Potential applications

Quantum computers will be able to efficiently simulate quantum systems. it will allow to study, in remarkable detail, the interactions between atoms and molecules. This could help us design new drugs and new materials, such as superconductors that work at room temperature. Another of the many tasks for which the quantum computer is inherently faster than a classical computer is at searching through a space of potential solutions for the best solution. Researchers are constantly working on new quantum algorithms and applications. But the true potential of quantum computers likely hasn’t even been imagined yet.  The future uses of quantum computers are bound only by imagination. Quantum technologies offer ultra-secure communications, sensors of unprecedented precision and computers that are exponentially more powerful than any supercomputer for a given task. These technologies are destined to fundamentally change our lives and the first commercially available quantum devices are only now beginning to emerge. Quantum computing has the capability to unlock answers to some of humanity's most pressing questions that are presently unsolvable with current computing technologies. It is expected that in less than ten years quantum computers will begin to outperform everyday computers, leading to breakthroughs in artificial intelligence, the discovery of new pharmaceuticals and beyond. The very fast computing power given by quantum computers has the potential to disrupt traditional businesses and challenge our cyber-security. Businesses need to be ready for a quantum future because it's coming. The technology could herald radical changes for the following areas, to name a few:

·     Safer airplanes—lockheed Martin plans to use its D-Wave to test jet software that is currently too complex for classical computers.

·     Discover distant planets—quantum computers will be able to analyze the vast amount of data collected by telescopes and seek out               Earth-like planets.

·     Win elections—campaigners will comb through reams of marketing information to best exploit individual voter preferences.

·    Boost GDP—hyper-personalized advertising, based on quantum computation, will stimulate consumer spending.

·   Detect cancer earlier—computational models will help determine how diseases develop.

·   Help automobiles drive themselves—Google is using a quantum computer to design software that can distinguish cars from landmarks.

·    Reduce weather-related deaths—precision forecasting will give people more time to take cover.
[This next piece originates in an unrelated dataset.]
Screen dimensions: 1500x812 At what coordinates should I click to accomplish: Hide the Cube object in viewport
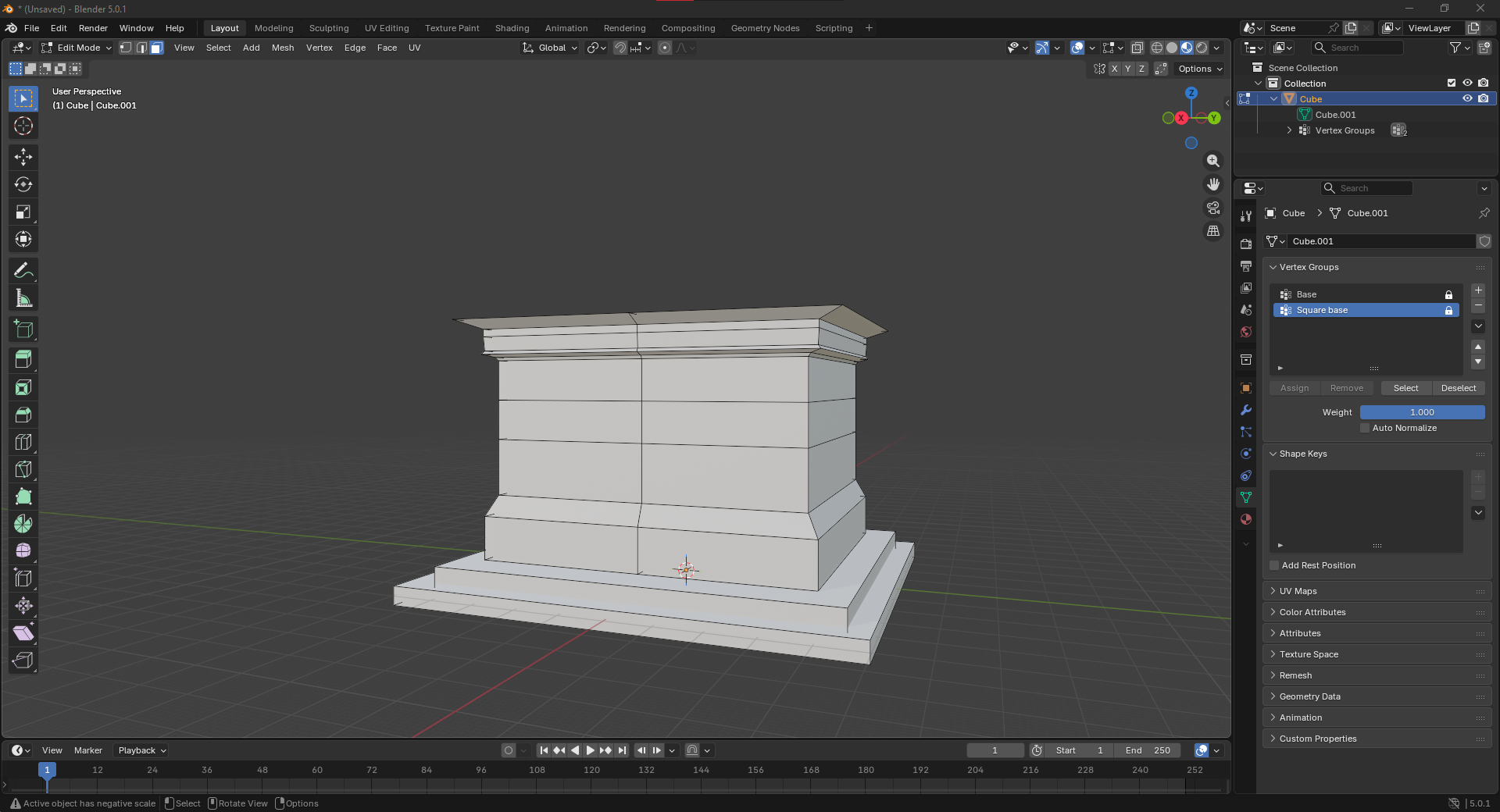click(x=1467, y=98)
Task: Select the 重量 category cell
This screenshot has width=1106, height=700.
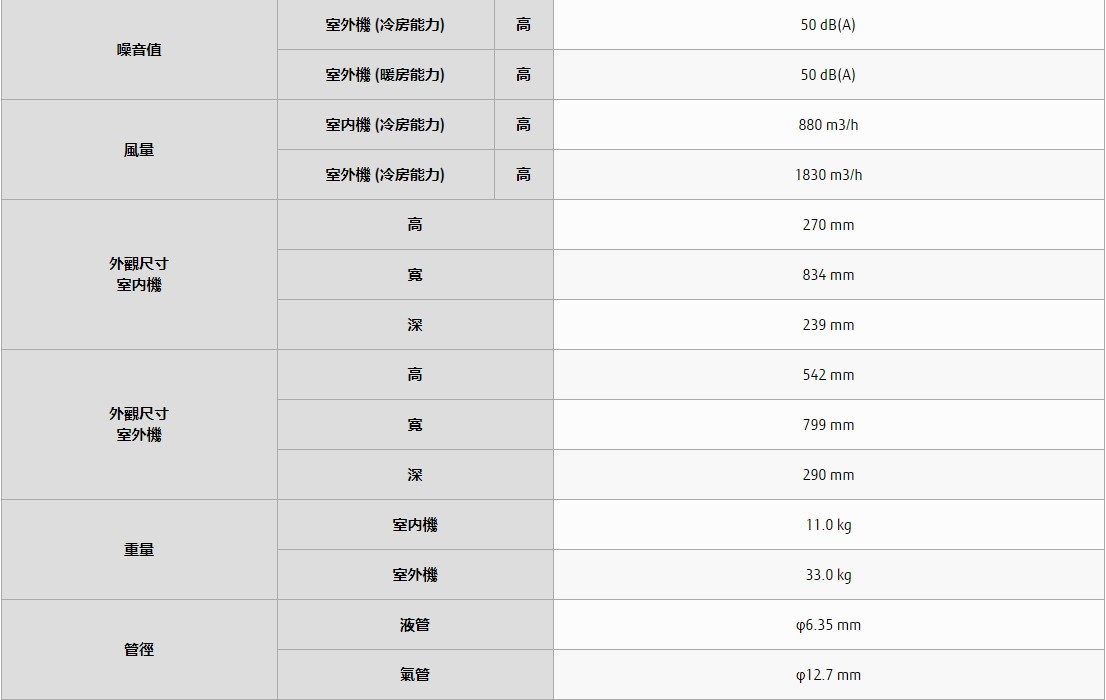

·    Cut back on travel time—sophisticated analysis of traffic patterns in the air and on the ground will forestall bottlenecks and snarls.

·   Develop more effective drugs—by mapping amino acids, for example, or analyzing DNA-sequencing data, doctors will discover and design superior drug-based treatments.

Conclusion

Developed countries are investing in large amounts in the development of quantum technologies in order to become the epicenters of this technology revolution in near future.  Quantum computers are soon going to be affecting our everyday lives. However, quantum computing might struggle to impact everyday life is that it may be suppressed by those opposed to changes it might bring.